_What needs to be done_
Please report each line in the material below that includes "pixels".

_Data provided_
····················

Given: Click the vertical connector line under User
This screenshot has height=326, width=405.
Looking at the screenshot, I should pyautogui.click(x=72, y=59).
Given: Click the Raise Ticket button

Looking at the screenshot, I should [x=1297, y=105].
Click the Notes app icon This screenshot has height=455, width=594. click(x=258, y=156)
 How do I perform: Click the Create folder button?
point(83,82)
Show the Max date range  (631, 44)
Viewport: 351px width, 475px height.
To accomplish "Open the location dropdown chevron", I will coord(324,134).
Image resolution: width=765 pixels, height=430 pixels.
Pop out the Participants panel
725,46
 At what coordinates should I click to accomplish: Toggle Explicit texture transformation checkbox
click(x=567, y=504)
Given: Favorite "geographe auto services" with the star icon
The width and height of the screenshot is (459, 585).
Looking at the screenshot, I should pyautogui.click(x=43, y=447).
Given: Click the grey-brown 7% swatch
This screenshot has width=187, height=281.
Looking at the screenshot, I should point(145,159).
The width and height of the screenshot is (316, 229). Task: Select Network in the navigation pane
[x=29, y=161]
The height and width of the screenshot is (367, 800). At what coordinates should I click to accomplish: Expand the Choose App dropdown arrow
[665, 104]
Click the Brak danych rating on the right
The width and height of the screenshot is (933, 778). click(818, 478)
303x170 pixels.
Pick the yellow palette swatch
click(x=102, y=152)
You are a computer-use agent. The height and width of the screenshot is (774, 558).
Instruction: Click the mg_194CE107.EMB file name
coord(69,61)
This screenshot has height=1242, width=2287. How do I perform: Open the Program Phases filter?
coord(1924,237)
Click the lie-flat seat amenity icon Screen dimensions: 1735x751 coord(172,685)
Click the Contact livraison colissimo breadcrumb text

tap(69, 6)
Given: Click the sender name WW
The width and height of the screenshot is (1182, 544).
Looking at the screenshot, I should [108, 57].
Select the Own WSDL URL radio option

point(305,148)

····················

_Task response_
Image resolution: width=765 pixels, height=430 pixels.
303x170 pixels.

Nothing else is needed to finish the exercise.